- **Records provided**
———
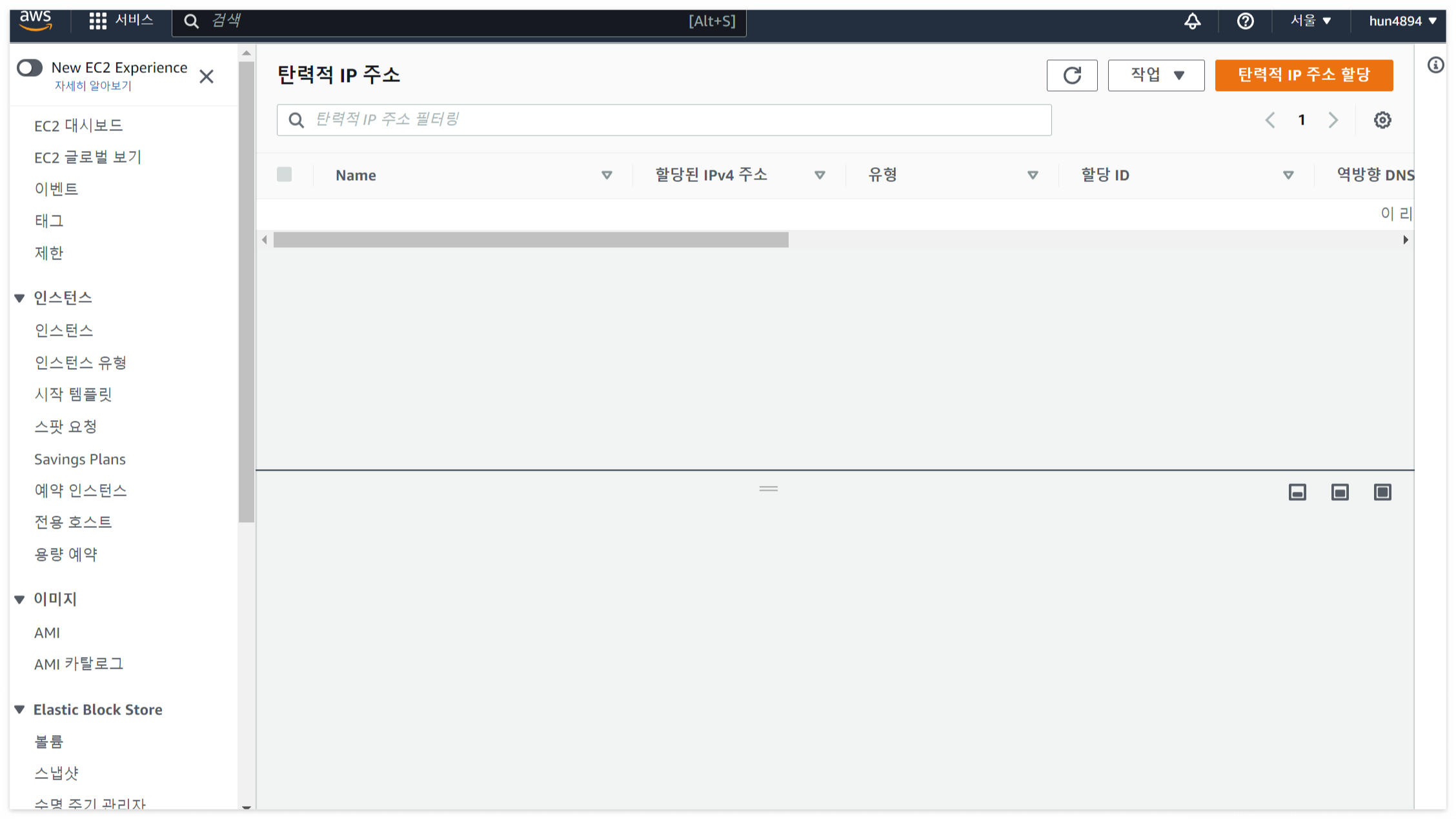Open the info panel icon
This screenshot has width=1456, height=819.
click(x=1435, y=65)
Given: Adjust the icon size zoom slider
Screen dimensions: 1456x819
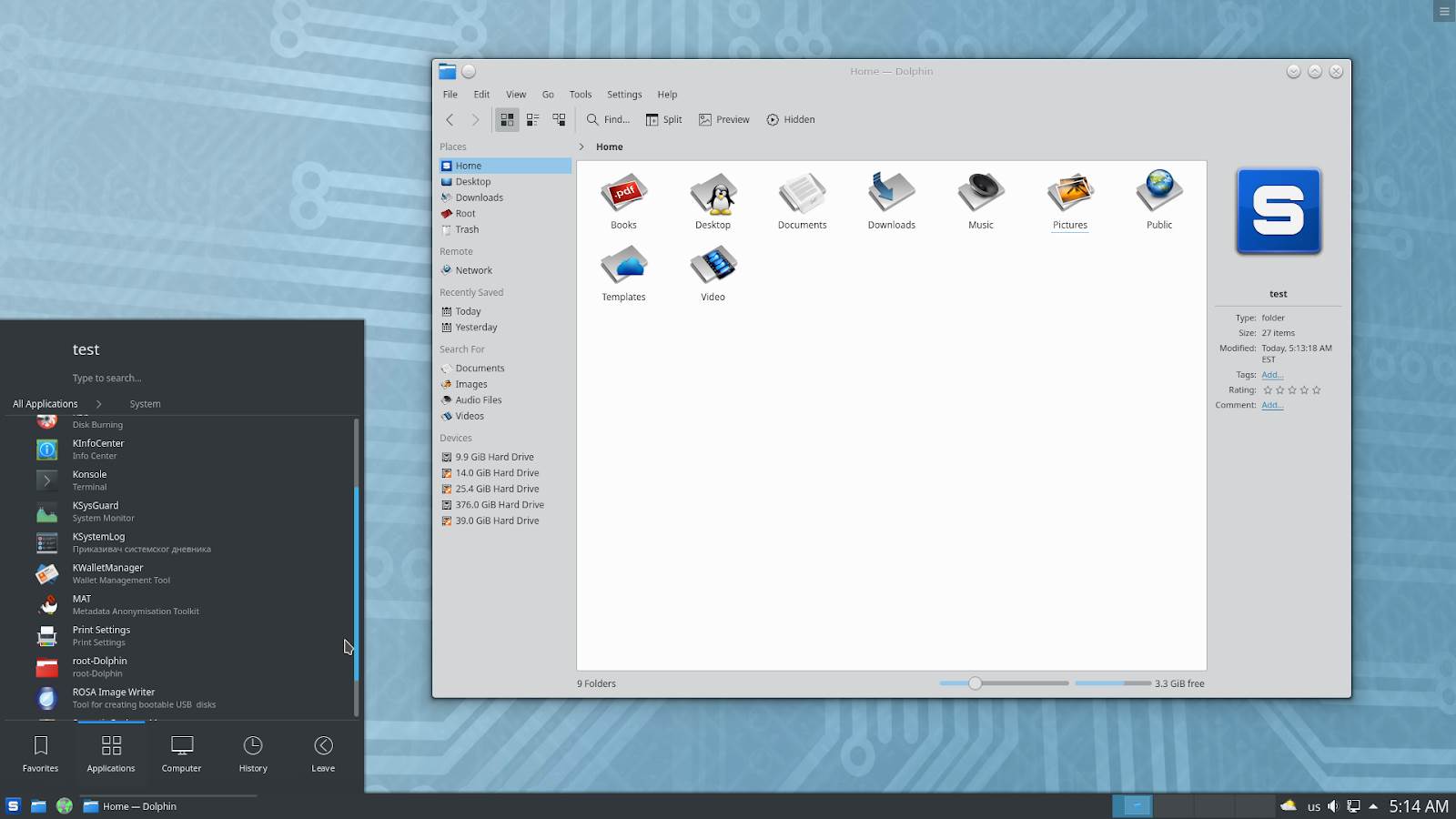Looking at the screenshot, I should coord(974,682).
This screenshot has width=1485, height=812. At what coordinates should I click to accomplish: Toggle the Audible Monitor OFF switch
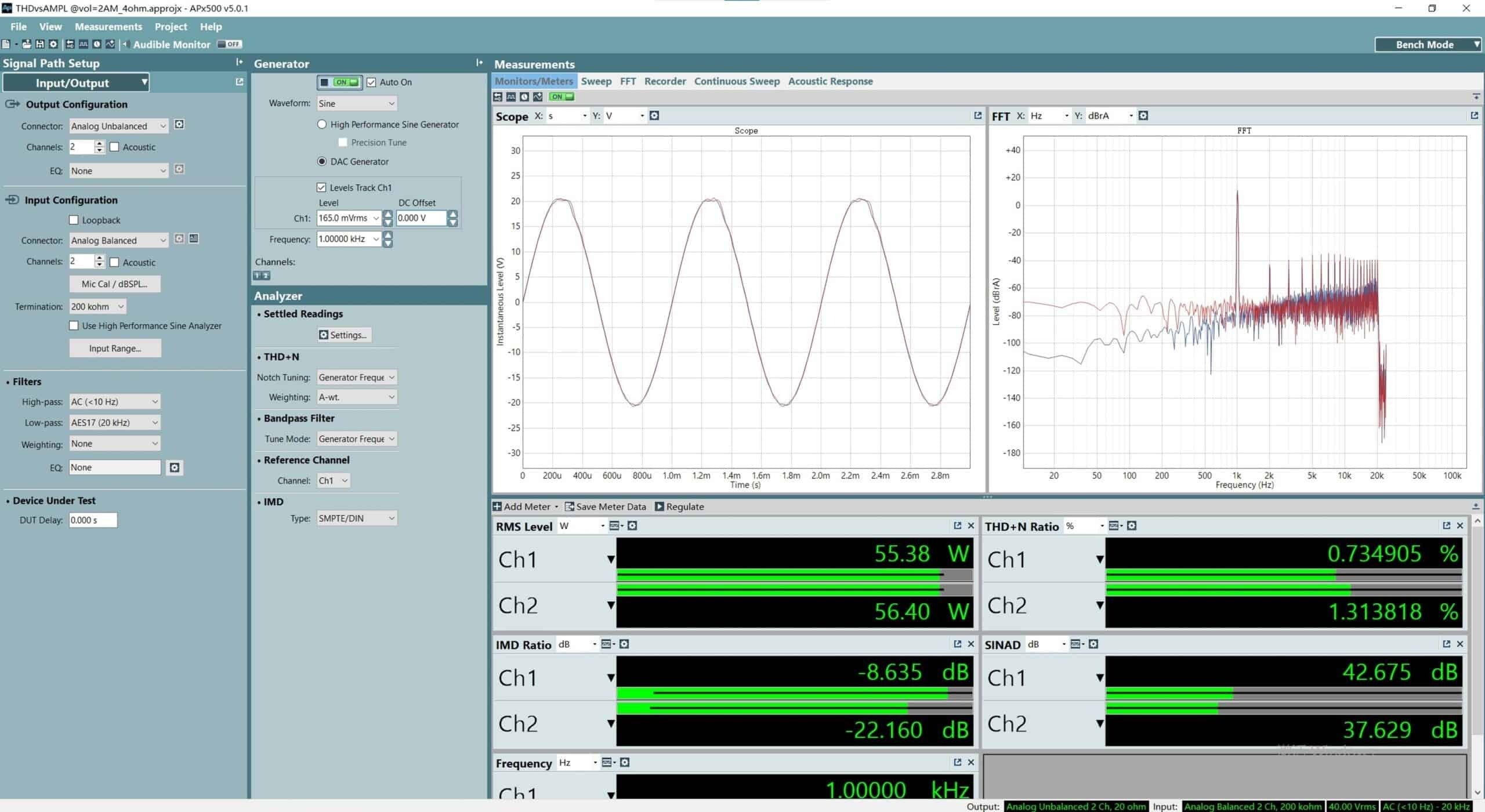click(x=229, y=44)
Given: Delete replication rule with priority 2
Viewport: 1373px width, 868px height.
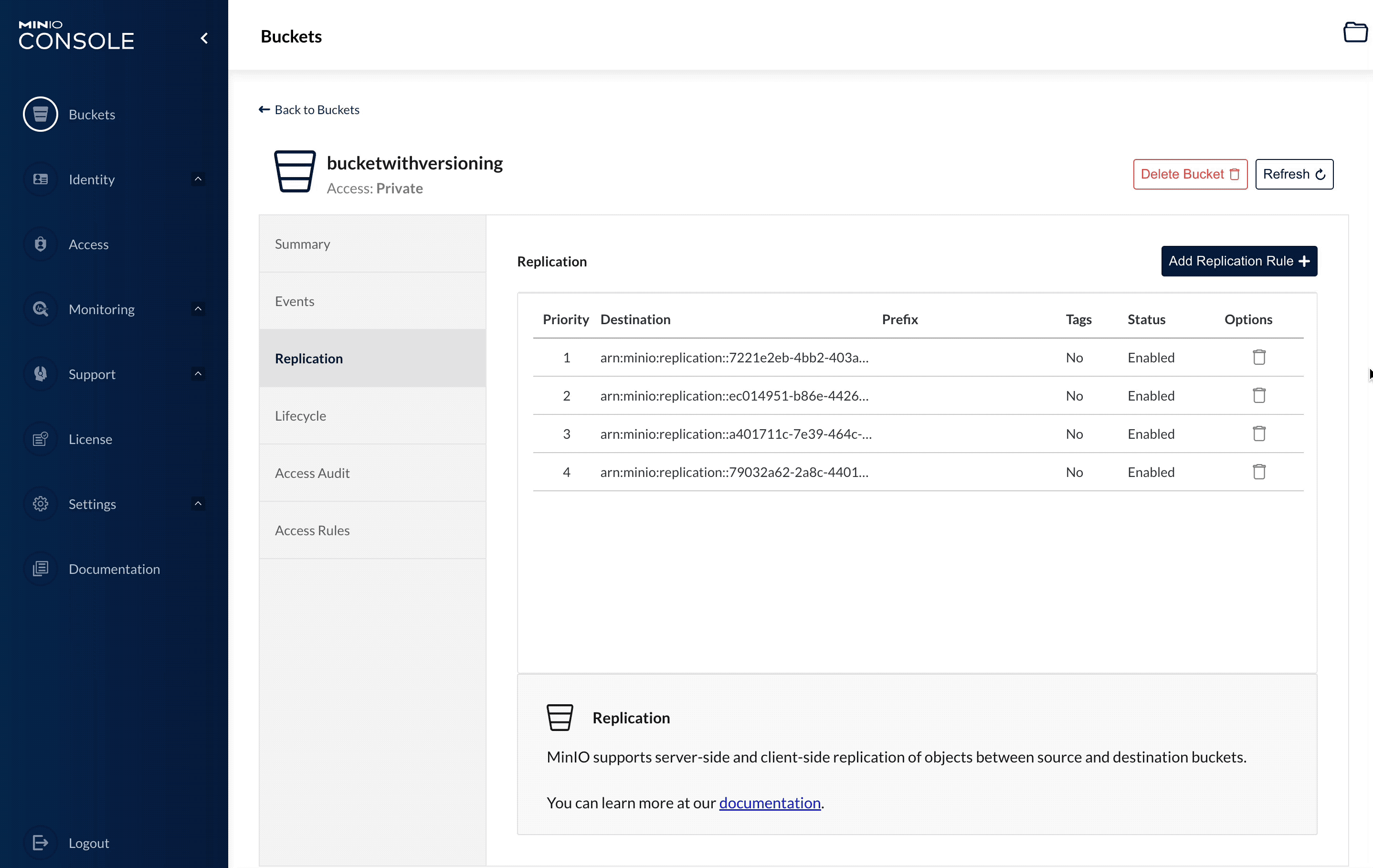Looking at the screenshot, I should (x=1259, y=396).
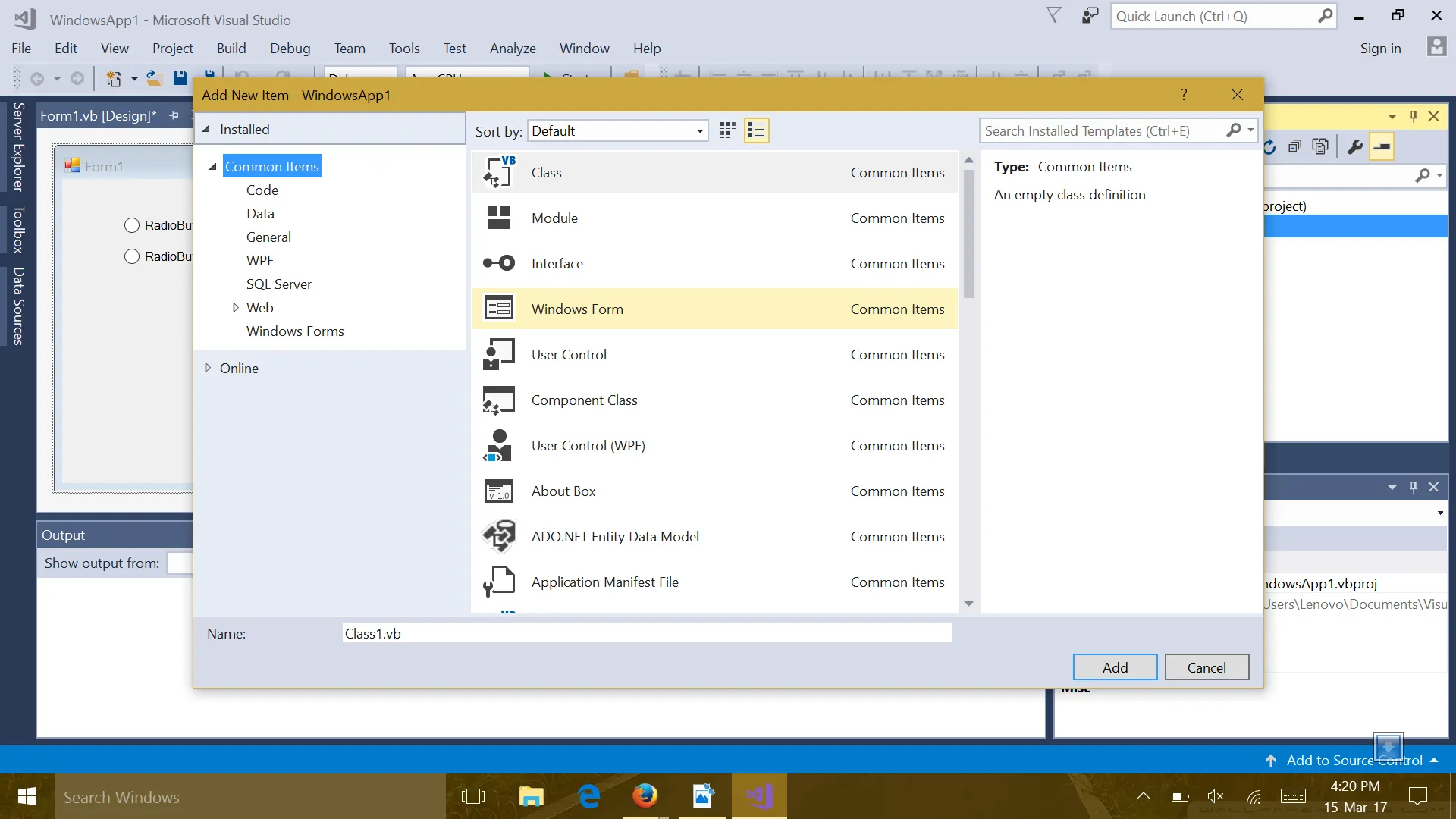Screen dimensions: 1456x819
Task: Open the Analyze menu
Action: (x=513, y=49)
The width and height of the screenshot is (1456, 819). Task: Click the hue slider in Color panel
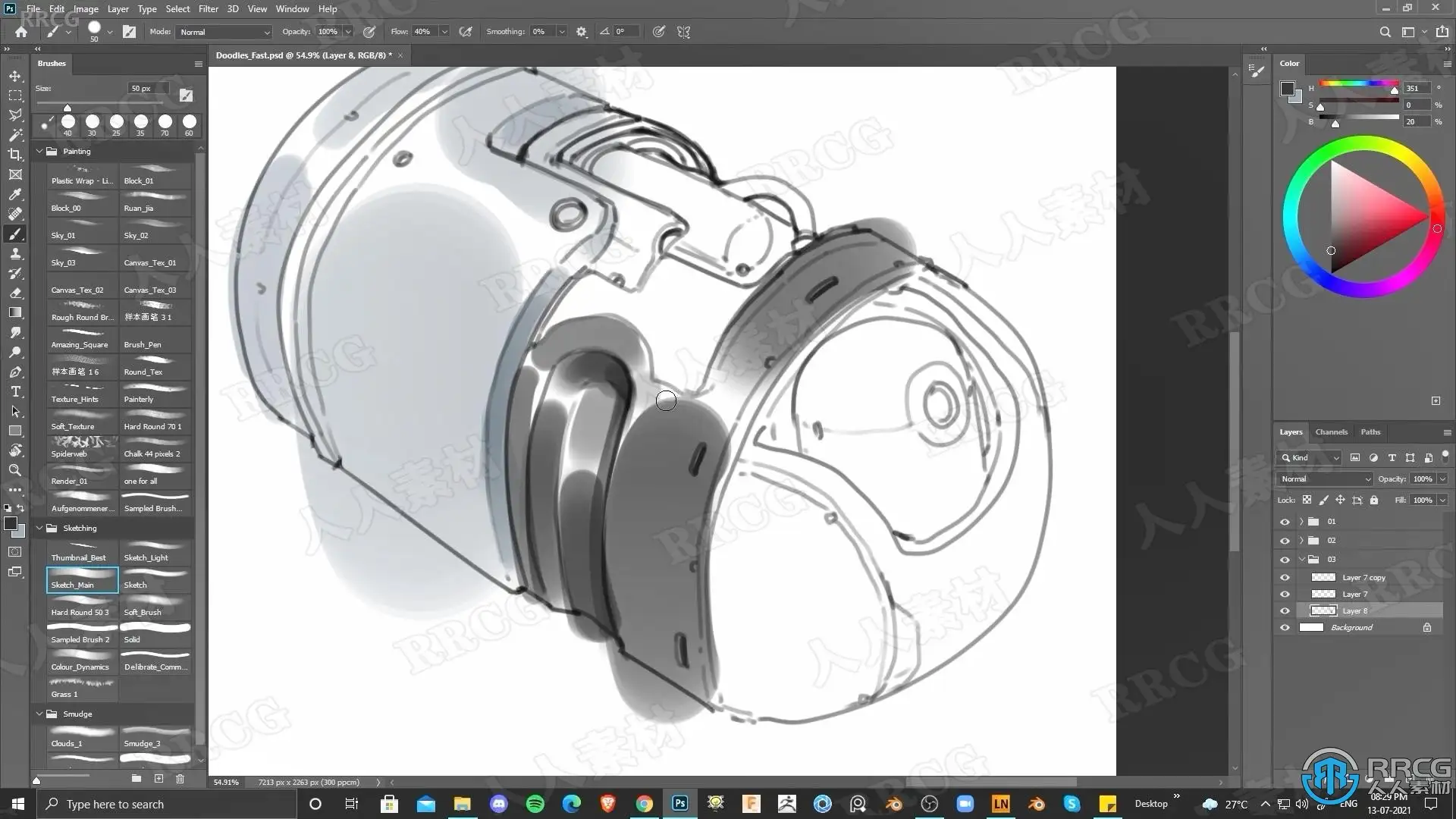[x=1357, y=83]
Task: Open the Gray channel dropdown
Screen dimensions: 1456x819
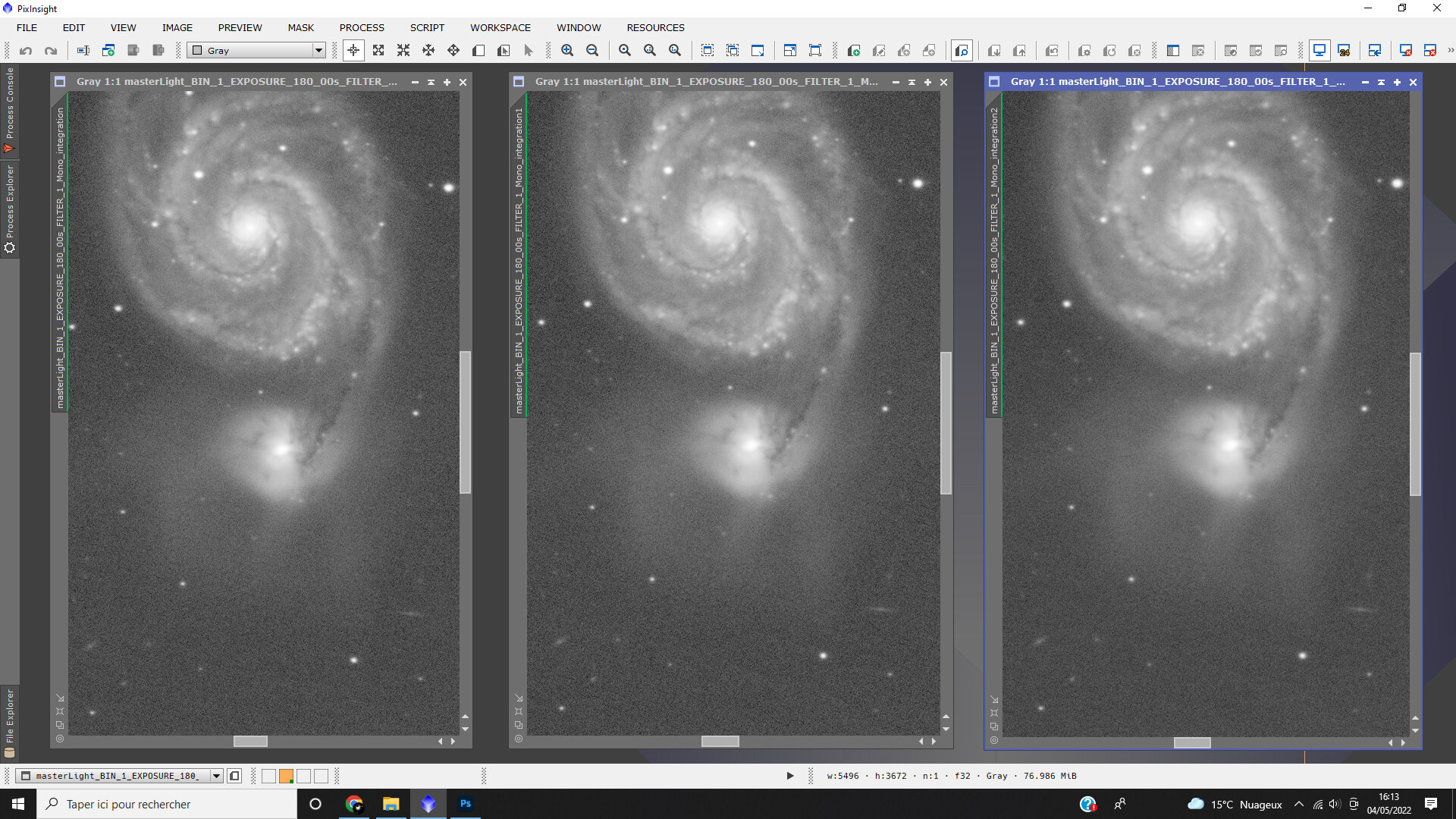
———
- **Requirement**
Look for the line that contains "Viewport: 1373px width, 868px height.", then please copy it and the rest of the lines through the end of the data, pictures excluded.

- **Completed task**
Viewport: 1373px width, 868px height.
Looking at the screenshot, I should (x=1259, y=396).
Screen dimensions: 1456x819
Task: Open the Analyze menu
Action: (x=513, y=49)
The width and height of the screenshot is (1456, 819). Task: Click the hue slider in Color panel
[x=1357, y=83]
Task: Open the Gray channel dropdown
Screen dimensions: 1456x819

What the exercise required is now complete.